Um dos grupos radicais que vem crescendo é o MGTOW (acrônimo de Men Going Their Own Way, ou Homens Seguindo seu Próprio Caminho). O MGTOW tem como objetivo a separação total dos homens, incluindo esquecer filhos, evitar o casamento e limitar seu envolvimento com as mulheres. Seus quadros de discussão estão repletos de atividades do Vale do Silício, segundo Altizer.

Cassie Jaye, que vive em Marin e produziu o documentário “The Red Pill” sobre o movimento de direitos dos homens, conta que o mundo da tecnologia e a comunidade de direitos dos homens assumiram um efeito de bola de neve juntos e que o crescimento do número de pessoas no MGTOW é um fato novo.

Nos grupos de discussão do MGTOW, os membros conversam sobre trabalho (“Já trabalhou para uma mulher?

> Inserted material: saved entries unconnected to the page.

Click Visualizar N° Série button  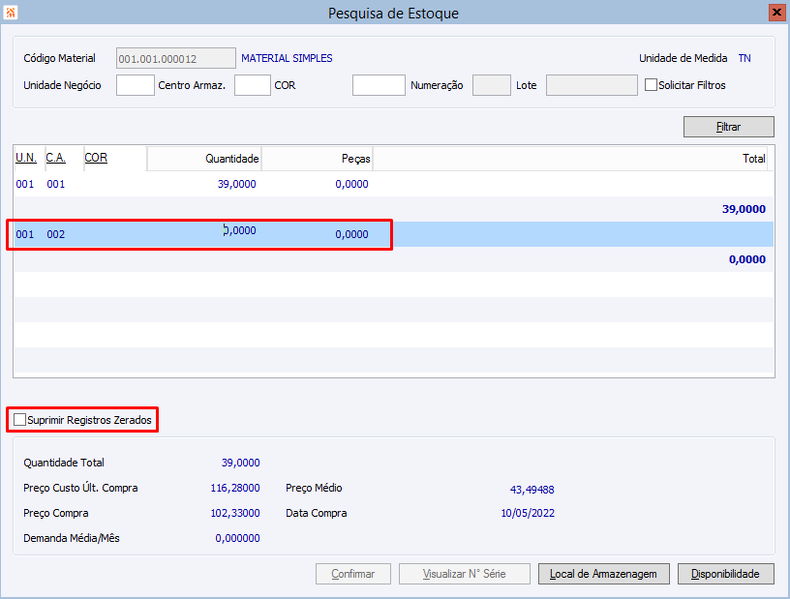point(465,574)
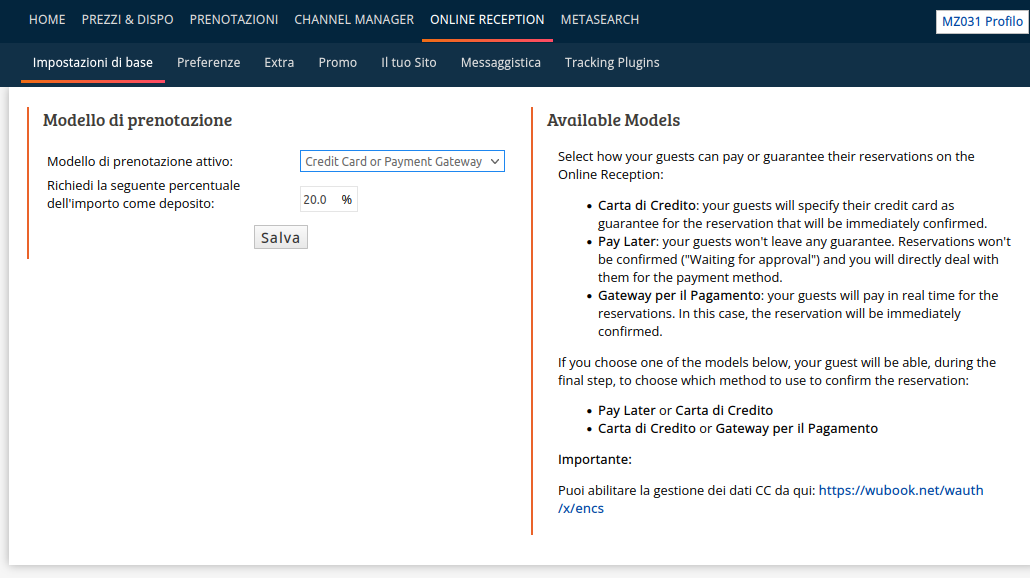Image resolution: width=1030 pixels, height=578 pixels.
Task: Switch to Impostazioni di base tab
Action: pos(93,63)
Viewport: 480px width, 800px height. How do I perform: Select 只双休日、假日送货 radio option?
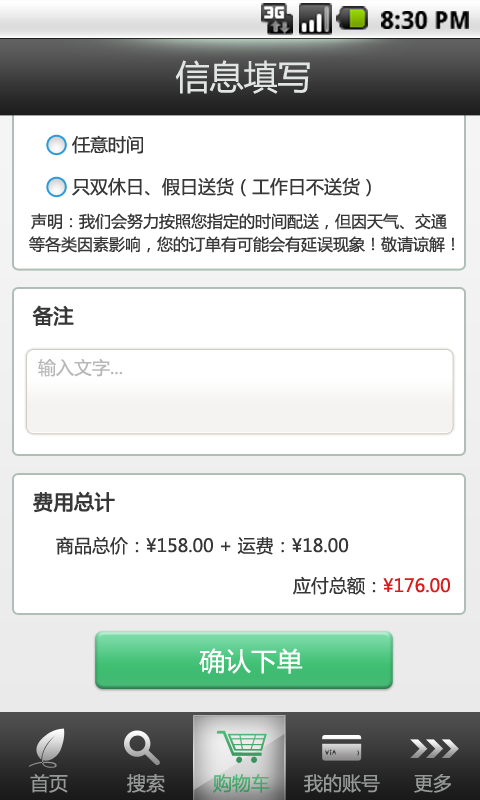56,187
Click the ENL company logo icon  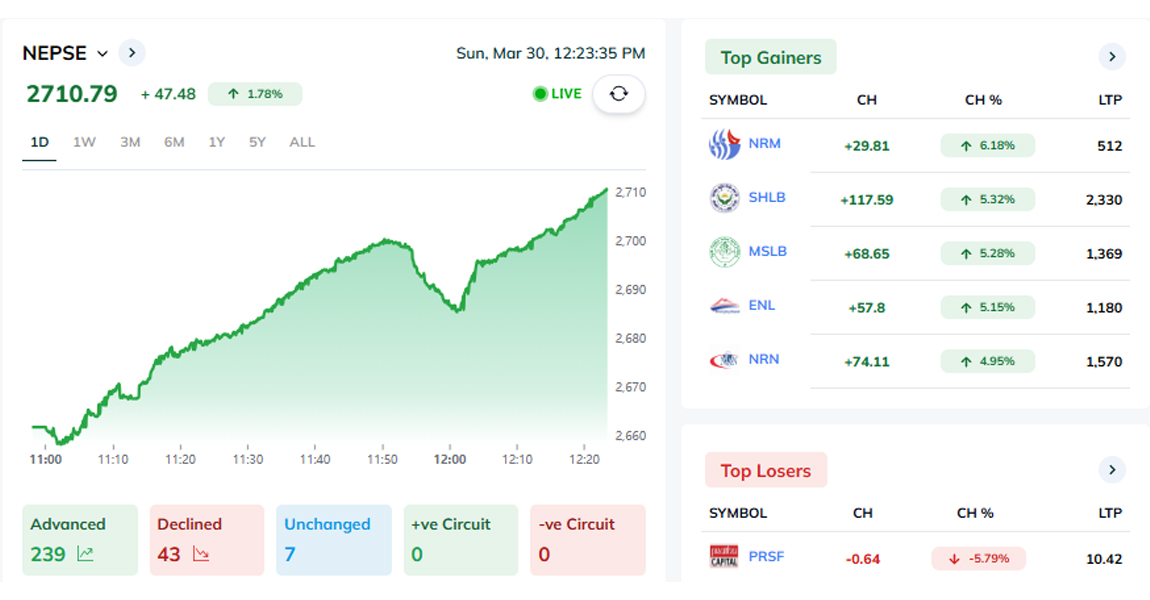[724, 306]
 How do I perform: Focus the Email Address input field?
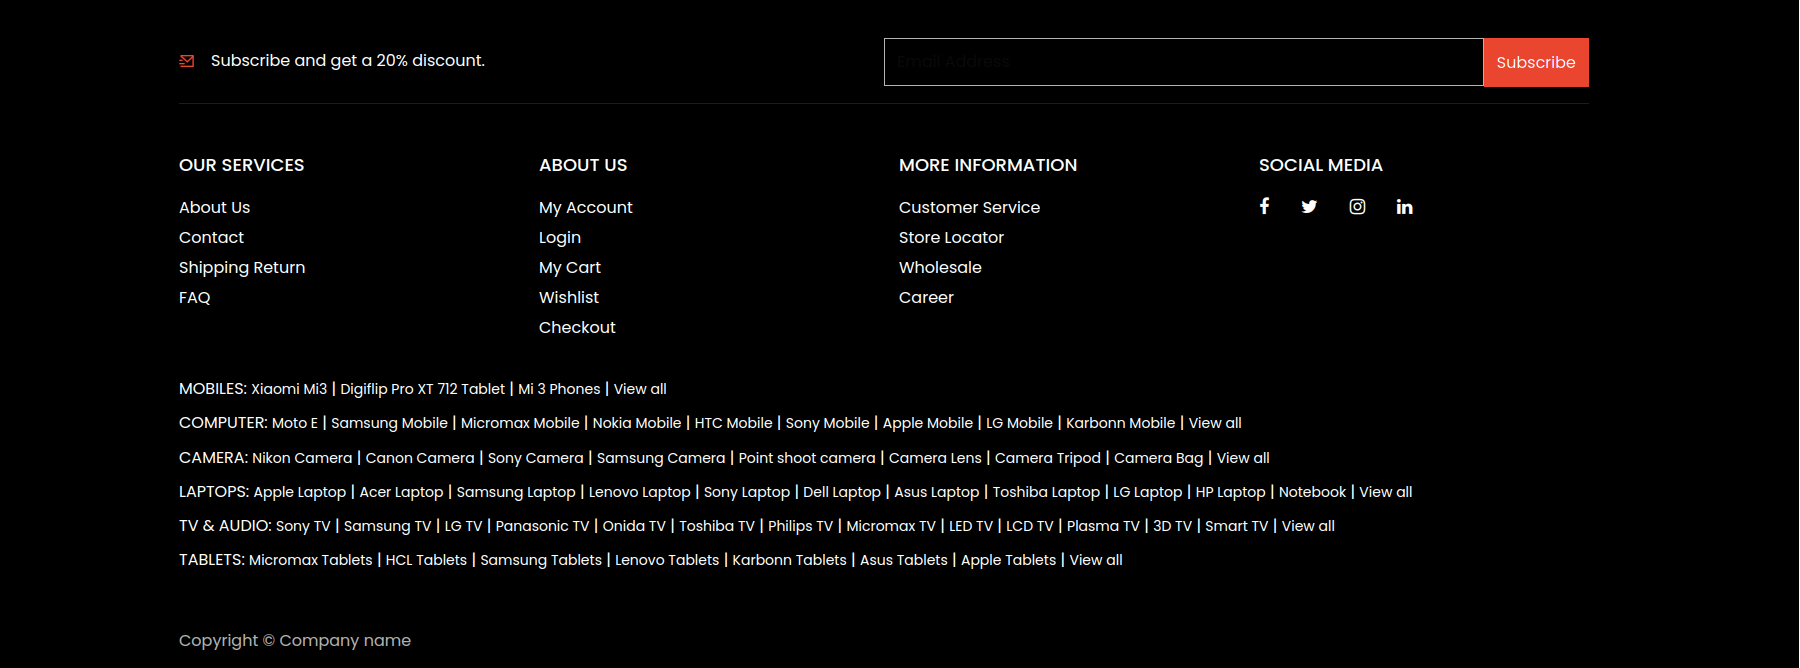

Arregace as mangas e conte sua história de terror”), tecnologia (“As coisas que namoradas e mulheres não suportam – computadores, jogos e consoles”) e namoros (em sua maioria as melhores práticas para evitar compromissos).

“Acho que existem muitos caras que viviam dessa maneira sem conhecer o movimento, e então eles encontram o MGTOW”, explica Jaye, que se autointitula ex-feminista.

Altizer lidera o Bay Area Father’s Rights (Direitos dos Pais da Região da Baía), um grupo de apoio mensal para que os homens conversem sobre as questões que enfrentam de forma única. Ele se interessou pela comunidade depois de se divorciar e disse que seus olhos se abriram para quão poucos direitos os homens possuem. Quanto ao número de mulheres na tecnologia, o esforço por paridade é absurdo, afirma ele.

“Estive do lado dos contratantes por anos. Seria bacana ter mulheres, mas você não consegue achar candidatas”, garante ele, afirmando que neste momento não está contratando.